Is that a stork or an angel I see?
A true story from my time at Malcolm Slow, AKA:
Metropolitan Guatemalan Medical Center...
No offense intended toward the many fine Guatemalan hospitals...MGMC aspired to attain your status...
Apr 05:
It was the middle of the night. The CRNA and I brought a patient to the ICU immediately after exploratory laparotomy. The patient was extubated,
and saturating 100% on face mask oxygen we provided in transit. While the CRNA began giving report to the R.N., I helped the nurse by hooking
up the oxygen, monitors, etc. Within a few seconds, the patient's oxygen saturation had fallen from 100% to 94%. Not dangerous...but unusual.
The patient seemed to be breathing O.K...but there was more fogging of the mask than I was used to seeing. Of note, the ICU was nearly pitch black dark, which is how they kept it at night for two reasons: 1) easier for patients to sleep 2) easier for ICU staff to sleep. I peered through the gloom toward the oxygen flowmeter. I then asked the nurse: "How many liters per minute (of oxygen) is the patient getting?"
She squinted. "Ten".
"No," I replied, "One".
I hurried to the wall and showed her that the neonatal flowmeter attached to my very adult patient was
physically capable of delivering only 1 (one) liter/minute of oxygen MAX, rather than the 10 l/m the patient needed.

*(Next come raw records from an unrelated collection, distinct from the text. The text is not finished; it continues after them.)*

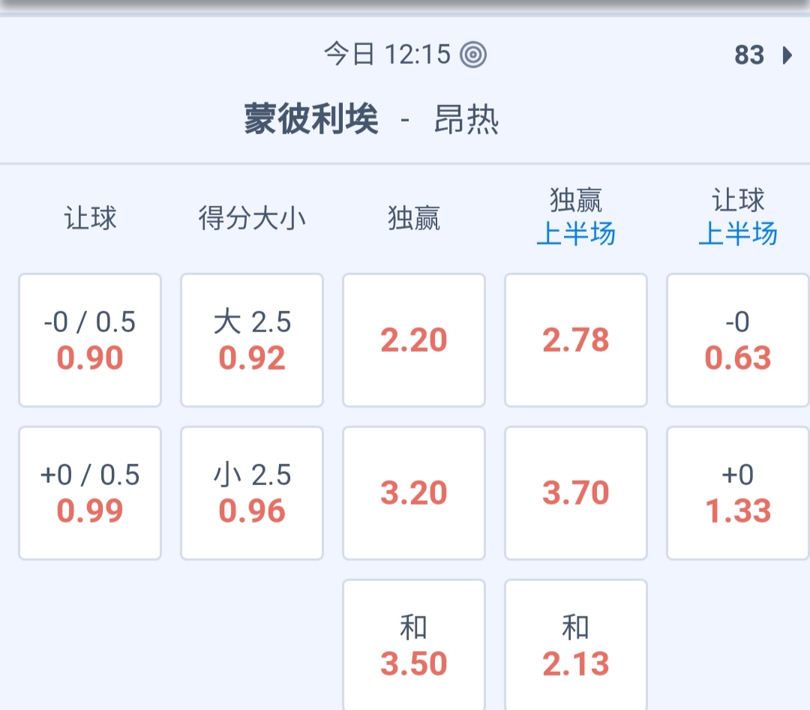Select full-time draw 和 at 3.50

[414, 646]
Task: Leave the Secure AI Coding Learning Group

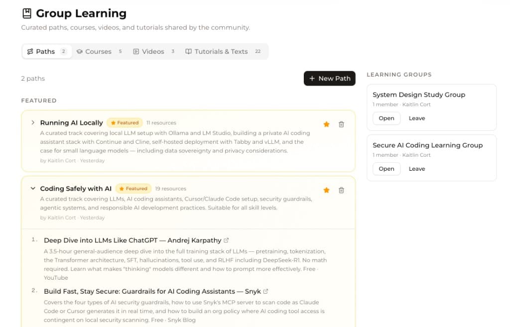Action: coord(417,168)
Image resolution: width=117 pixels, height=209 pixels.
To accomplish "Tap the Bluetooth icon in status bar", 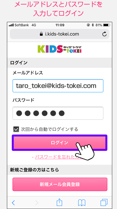I will pos(93,25).
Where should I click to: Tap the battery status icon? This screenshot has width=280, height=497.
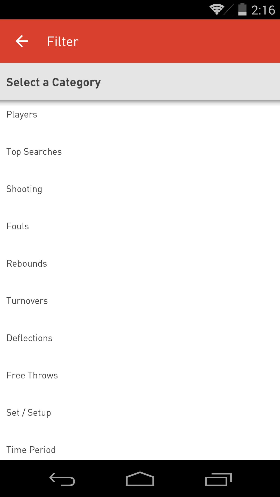tap(242, 10)
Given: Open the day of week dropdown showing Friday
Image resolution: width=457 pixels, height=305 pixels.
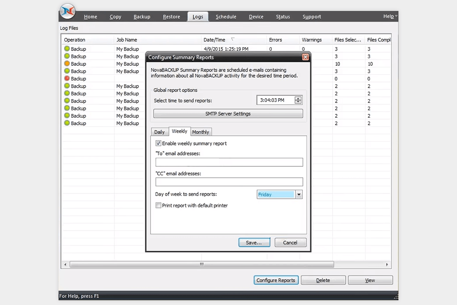Looking at the screenshot, I should point(298,194).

We quickly grabbed another flowmeter from over an empty ICU bed, and the patient's oxygen immediately
increased to 100%.
I confiscated the flowmeter and wrote up a formal hospital Incident Report; I delivered both personally, by hand, to
the office of LtCol C., RN, the hospital Risk Management/QA officer in charge (OIC). She told me she would investigate, then put the word out around the hospital-- an APB for inappropriate neonatal flowmeters in adult areas...
Days went by...didn't hear anything through e-mail, etc.; I started to wonder...Hmmmm....
Subsequently, I discussed the oxygen flowmeter issue (1 l/m max) with LtCol C., twice on way
out of hospital near ER, when I happened to run into her:
Apr 05:
First time she told me she had investigated and found that the flowmeter
I had discovered was very old-- plastic yellowed and discolored-- called
manufacturer-- didn't even make them anymore; she assumed that MGMC had
gotten it from some base that had closed down. Also, she found two oxygen flowmeters
on the surgical ward (2H) jury-rigged/duct taped to medical air cylinders. She said she
was going to present this to the General when she got more information...
21 May 05:
Second time, she told me that the hospital was going to put out a
warning notice Air Force...even DoD-wide..."after the (JCAHO) inspection"--
obviously, the command didn't want JCAHO to know about this near-miss
sentinel event, which was being swept under the rug of "Quality Assurance"
rather than frankly admitted to, so that MGMC could pass the impending JCAHO audit
without any annoying questions about near-fatal equipment problems...
The scary thing to me is that the bad flowmeter was located at the head
of the bed directly to the left of the ICU entrance-- which is where, in
my 5 years at MGMC, all ward codes were brought for stabilization/evaluation after
initial resuscitation. Who knows how long it had been there before I noticed? Who knows if someone (or more than one) had died needlessly because they hadn't gotten nearly enough oxygen during their code? Imagine if a very fragile patient had to try to make
due with one liter of oxygen per minute...let's see, average of 12 breaths per minute would mean 83 ml of oxygen per breath...while the body would be putting out CO2, which would rapidly lead to CO2 buildup in the context of a tight-fitting mask or NRB...not very good for the home team, that scenario...
Remind me again about the Integrity First stuff? Isn't it "Cover-up First So We Can Pass JCAHO Without Any Egg On Our Face"? And the "Excellence in All We Do"...fuggedaboutit!